* **DATA PROVIDED**
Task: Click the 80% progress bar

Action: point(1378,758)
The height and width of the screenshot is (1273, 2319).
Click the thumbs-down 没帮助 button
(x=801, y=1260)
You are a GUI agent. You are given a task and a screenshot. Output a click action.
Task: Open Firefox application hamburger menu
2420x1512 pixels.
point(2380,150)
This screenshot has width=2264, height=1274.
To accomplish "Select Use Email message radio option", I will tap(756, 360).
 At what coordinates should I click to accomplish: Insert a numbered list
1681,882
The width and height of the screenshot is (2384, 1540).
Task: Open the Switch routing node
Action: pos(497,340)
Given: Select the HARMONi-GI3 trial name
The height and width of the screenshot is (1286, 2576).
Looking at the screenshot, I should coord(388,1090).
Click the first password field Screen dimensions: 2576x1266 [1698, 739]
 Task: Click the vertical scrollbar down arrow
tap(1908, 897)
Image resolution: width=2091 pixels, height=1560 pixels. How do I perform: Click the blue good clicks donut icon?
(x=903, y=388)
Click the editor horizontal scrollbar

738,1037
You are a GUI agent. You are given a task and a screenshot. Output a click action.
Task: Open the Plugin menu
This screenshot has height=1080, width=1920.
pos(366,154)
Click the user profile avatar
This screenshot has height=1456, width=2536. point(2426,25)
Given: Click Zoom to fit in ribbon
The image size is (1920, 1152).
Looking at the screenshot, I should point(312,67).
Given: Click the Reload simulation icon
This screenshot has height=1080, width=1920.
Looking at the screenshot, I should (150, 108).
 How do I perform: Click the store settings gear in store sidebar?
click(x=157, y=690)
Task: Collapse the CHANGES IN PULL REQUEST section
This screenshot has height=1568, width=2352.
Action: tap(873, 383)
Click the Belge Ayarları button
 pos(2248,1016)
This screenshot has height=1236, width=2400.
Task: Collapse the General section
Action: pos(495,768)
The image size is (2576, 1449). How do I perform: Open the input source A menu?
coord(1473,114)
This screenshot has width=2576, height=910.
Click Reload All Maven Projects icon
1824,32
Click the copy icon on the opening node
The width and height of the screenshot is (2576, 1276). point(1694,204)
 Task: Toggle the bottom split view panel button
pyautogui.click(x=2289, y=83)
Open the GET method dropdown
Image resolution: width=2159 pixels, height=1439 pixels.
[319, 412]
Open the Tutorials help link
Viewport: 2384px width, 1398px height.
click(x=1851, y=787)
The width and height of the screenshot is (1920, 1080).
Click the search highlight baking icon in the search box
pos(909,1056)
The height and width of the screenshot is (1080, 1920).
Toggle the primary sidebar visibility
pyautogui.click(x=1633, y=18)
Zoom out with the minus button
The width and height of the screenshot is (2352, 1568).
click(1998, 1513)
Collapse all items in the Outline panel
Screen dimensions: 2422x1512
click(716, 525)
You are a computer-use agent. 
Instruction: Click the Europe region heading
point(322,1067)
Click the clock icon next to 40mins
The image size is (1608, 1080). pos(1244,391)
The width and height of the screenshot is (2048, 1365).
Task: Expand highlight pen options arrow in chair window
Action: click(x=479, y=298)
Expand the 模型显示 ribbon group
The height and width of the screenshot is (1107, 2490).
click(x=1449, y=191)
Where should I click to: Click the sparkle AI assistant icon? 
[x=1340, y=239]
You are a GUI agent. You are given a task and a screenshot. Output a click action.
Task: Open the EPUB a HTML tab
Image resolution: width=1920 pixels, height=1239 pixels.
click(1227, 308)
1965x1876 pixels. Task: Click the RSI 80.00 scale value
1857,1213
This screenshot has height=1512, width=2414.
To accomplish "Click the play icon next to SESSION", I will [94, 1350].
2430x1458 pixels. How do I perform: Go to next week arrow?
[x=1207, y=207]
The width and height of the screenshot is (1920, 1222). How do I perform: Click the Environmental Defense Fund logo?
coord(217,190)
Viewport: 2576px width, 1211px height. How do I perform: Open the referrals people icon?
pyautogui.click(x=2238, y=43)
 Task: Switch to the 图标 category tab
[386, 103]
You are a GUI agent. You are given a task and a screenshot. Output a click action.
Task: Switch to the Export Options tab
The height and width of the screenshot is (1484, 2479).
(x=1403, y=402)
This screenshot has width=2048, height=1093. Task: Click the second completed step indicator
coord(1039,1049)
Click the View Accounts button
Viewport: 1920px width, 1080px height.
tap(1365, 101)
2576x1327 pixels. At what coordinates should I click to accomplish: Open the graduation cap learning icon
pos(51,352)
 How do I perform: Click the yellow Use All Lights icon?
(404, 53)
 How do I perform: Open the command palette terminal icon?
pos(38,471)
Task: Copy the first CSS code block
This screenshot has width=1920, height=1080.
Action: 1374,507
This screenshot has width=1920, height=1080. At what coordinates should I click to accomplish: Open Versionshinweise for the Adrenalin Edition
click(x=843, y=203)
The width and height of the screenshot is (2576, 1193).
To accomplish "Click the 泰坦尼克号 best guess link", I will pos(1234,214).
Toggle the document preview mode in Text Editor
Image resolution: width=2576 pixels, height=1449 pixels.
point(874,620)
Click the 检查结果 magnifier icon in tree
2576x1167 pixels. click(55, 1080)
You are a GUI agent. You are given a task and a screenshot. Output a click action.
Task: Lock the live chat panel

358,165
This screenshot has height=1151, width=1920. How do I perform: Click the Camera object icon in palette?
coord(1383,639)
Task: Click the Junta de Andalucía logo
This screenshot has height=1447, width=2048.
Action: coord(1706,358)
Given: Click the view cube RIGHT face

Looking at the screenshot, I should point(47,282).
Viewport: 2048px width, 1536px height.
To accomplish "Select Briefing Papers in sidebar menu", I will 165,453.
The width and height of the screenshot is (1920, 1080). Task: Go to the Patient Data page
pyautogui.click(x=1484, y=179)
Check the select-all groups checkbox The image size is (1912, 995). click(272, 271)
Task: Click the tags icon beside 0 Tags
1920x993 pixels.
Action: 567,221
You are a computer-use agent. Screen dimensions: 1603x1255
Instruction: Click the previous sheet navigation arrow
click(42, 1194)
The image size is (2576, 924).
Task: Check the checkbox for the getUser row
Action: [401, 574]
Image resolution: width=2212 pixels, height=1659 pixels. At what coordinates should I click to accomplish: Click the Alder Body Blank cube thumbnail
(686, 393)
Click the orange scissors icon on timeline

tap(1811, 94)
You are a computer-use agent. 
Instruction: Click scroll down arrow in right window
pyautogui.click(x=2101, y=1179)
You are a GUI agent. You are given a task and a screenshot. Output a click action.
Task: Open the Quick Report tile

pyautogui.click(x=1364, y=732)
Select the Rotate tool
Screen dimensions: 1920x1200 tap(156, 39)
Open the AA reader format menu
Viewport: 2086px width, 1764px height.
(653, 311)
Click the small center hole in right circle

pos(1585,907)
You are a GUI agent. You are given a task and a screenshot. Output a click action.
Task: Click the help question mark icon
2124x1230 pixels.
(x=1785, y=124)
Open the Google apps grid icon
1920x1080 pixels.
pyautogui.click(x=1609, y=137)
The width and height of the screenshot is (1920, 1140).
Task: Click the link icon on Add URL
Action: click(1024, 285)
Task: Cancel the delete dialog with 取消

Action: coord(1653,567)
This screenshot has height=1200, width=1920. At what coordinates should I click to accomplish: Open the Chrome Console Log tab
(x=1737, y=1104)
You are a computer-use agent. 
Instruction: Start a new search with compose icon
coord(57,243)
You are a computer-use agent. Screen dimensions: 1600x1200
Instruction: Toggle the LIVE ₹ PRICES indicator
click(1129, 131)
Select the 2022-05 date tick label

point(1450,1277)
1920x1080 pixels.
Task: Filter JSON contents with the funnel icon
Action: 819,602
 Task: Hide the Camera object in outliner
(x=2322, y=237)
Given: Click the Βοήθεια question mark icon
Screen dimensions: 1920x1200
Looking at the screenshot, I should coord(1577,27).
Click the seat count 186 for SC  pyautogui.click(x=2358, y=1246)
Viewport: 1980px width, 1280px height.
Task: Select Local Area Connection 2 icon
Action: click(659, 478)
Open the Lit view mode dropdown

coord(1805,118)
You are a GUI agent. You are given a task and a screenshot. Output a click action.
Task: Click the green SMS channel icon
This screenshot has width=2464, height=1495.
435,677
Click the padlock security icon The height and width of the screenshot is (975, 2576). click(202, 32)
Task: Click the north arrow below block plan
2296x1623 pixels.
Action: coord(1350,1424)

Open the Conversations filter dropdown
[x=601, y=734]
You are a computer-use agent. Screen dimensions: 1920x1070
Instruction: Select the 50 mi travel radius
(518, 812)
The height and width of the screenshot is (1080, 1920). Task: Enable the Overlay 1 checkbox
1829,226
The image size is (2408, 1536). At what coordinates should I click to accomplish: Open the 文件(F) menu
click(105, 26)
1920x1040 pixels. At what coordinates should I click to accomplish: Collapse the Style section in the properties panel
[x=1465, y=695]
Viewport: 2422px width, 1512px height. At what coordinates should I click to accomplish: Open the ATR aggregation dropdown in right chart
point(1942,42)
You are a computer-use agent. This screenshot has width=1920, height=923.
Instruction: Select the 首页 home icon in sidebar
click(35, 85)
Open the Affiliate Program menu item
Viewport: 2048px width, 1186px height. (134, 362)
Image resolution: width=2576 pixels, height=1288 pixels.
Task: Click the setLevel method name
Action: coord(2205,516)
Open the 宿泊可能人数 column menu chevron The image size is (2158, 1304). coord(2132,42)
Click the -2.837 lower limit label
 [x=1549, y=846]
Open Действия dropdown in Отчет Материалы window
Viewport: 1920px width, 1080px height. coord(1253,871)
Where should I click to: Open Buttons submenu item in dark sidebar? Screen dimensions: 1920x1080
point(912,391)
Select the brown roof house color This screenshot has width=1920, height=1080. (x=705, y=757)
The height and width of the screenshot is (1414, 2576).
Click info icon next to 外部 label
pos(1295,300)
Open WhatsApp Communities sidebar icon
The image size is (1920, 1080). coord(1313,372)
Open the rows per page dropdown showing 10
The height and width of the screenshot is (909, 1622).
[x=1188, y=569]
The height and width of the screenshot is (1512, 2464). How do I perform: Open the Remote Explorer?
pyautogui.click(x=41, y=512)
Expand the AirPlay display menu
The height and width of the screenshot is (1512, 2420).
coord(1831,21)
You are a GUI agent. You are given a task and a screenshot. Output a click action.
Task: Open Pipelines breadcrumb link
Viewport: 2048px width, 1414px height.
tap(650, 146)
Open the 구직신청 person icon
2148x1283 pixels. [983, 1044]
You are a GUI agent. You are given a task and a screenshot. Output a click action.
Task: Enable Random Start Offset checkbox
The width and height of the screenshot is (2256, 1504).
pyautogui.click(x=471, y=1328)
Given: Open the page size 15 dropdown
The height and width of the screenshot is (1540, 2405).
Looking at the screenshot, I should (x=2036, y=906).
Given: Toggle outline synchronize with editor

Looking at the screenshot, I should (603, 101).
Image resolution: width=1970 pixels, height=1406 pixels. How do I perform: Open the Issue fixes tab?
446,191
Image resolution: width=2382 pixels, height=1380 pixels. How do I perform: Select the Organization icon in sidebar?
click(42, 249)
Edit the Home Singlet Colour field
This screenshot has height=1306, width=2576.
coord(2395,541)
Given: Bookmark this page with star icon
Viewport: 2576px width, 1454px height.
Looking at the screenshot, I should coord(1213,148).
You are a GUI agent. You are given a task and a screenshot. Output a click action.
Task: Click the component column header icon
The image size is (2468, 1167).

* **TASK ITEM**
The word "column" may appear in several lines of the data; copy every line where it does.

* **RESULT OF THIS EXERCISE**
Open the 宿泊可能人数 column menu chevron The image size is (2158, 1304). coord(2132,42)
Task: Click the component column header icon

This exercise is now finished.